Children will use their imaginations to visualize and draw the missing half of a leaf while learning about symmetry. They can then create a silly half that is not symmetrical!
- Leaves of various sizes/colors
- Colored construction paper and scissors
- Small rectangular mirrors
- Glue sticks
- White construction paper
- Colored pencils/crayons
- Gather large symmetrical leaves of different varieties. Carefully cut each leaf in half down its line of symmetry. If leaves are not available, cut shapes out of construction paper (e.g. stars, hearts, circles, or leaves), and then cut them in half.
- Ask children what they already know about symmetry: What does it mean when something is symmetrical? Can you think of something symmetrical in nature?
- Ask children to pick one leaf half and visualize what the other half of the leaf could look like.
- Have children set a mirror on the table and press the stem-side of the leaf against it. Let them describe what they see in the mirror.
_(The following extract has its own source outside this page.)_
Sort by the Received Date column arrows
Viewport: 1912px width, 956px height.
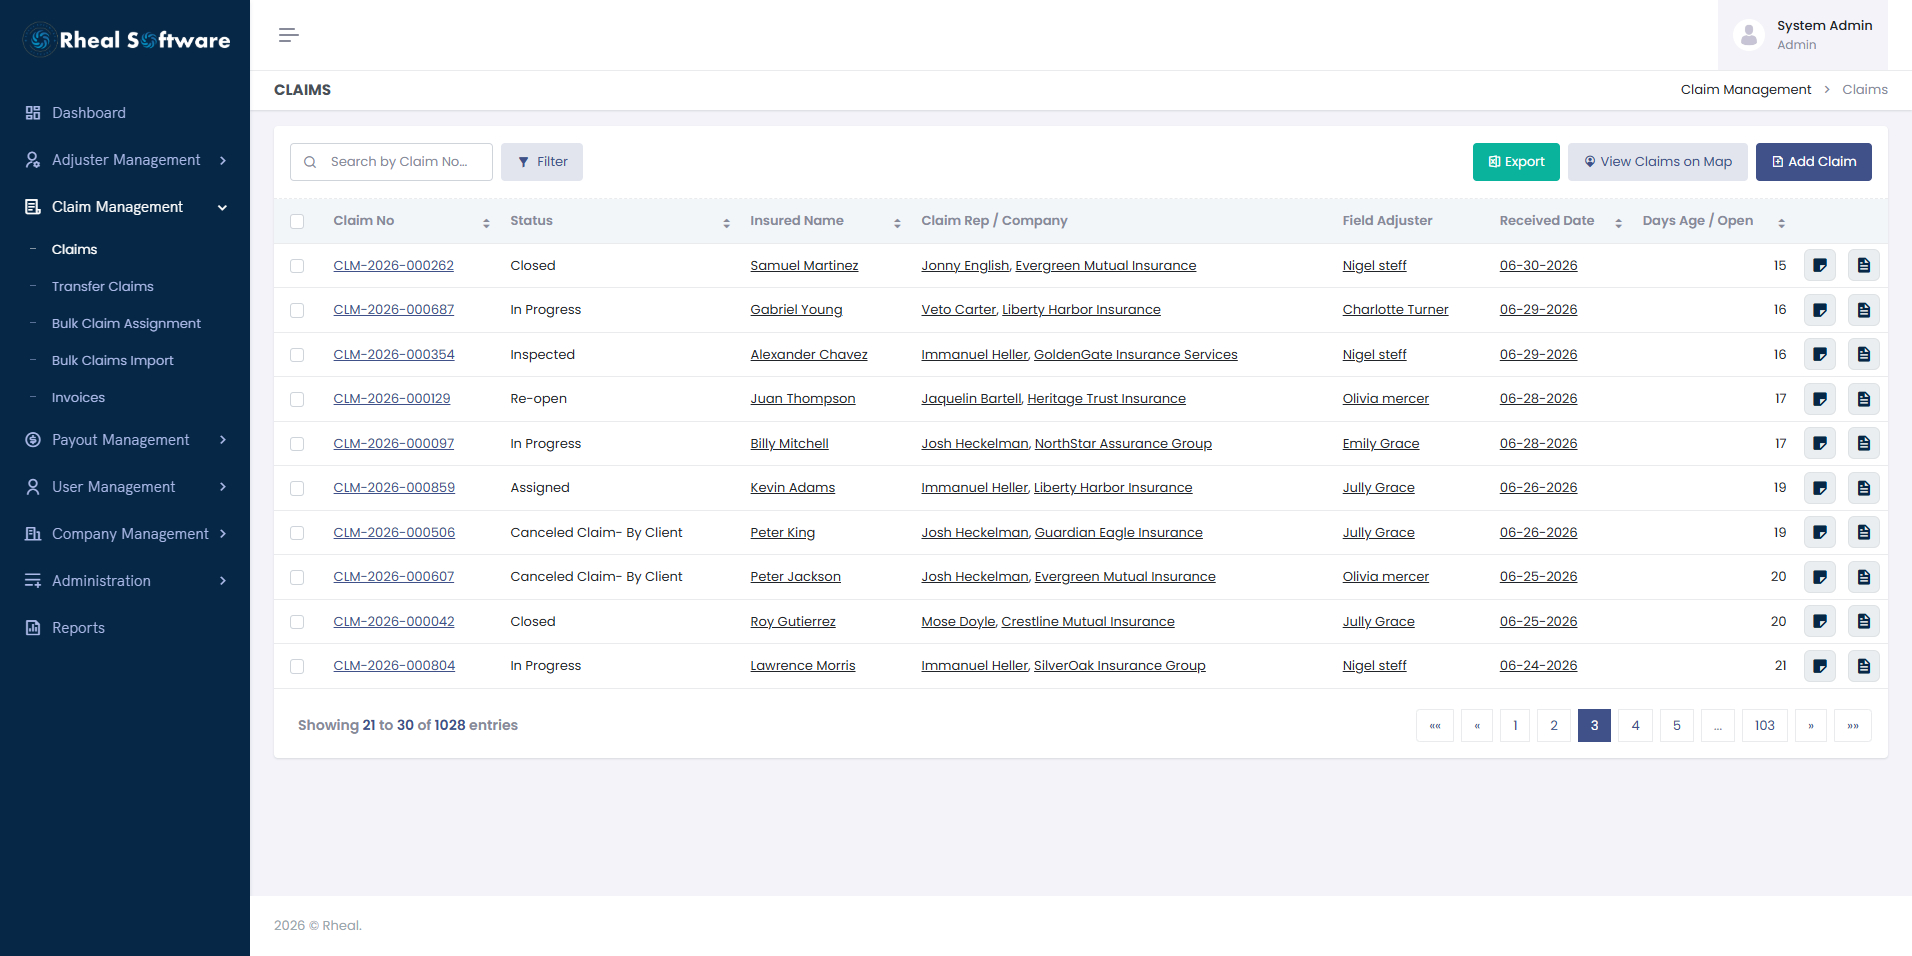(x=1618, y=223)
They can also experiment with holding up the half-hearts or half-stars against the mirror and observing the reflected shape.
- Invite children to use the glue sticks to secure a leaf half onto their paper (it is recommended that they put glue stick on paper and press leaf down, instead of trying to put glue on leaf).
- Exercising their visualization skills, let children use pens and markers to complete the missing half of the leaf.
- After the children have tried mirroring the original leaf half, try it again, only this time encourage them to make the second half completely different than the original. How wacky can this leaf look? Be imaginative and create a unique leaf.
Try these add-on activities:
- Ask children: What other natural objects (e.g. butterfly) can you think of that have symmetry? Gather them outside if possible and use the mirrors to explore symmetry, create the other half, and then create a wacky second half.
- Lead a discussion about symmetry in design: When do designers or artists intentionally choose to use symmetry, and when do they intentionally choose not to use symmetry? What are some reasons they might make each choice?
- If children are not familiar with the concept of symmetry, make sure to highlight the term:
- Symmetry: the quality of being made up of exactly similar parts facing each other or around an axis.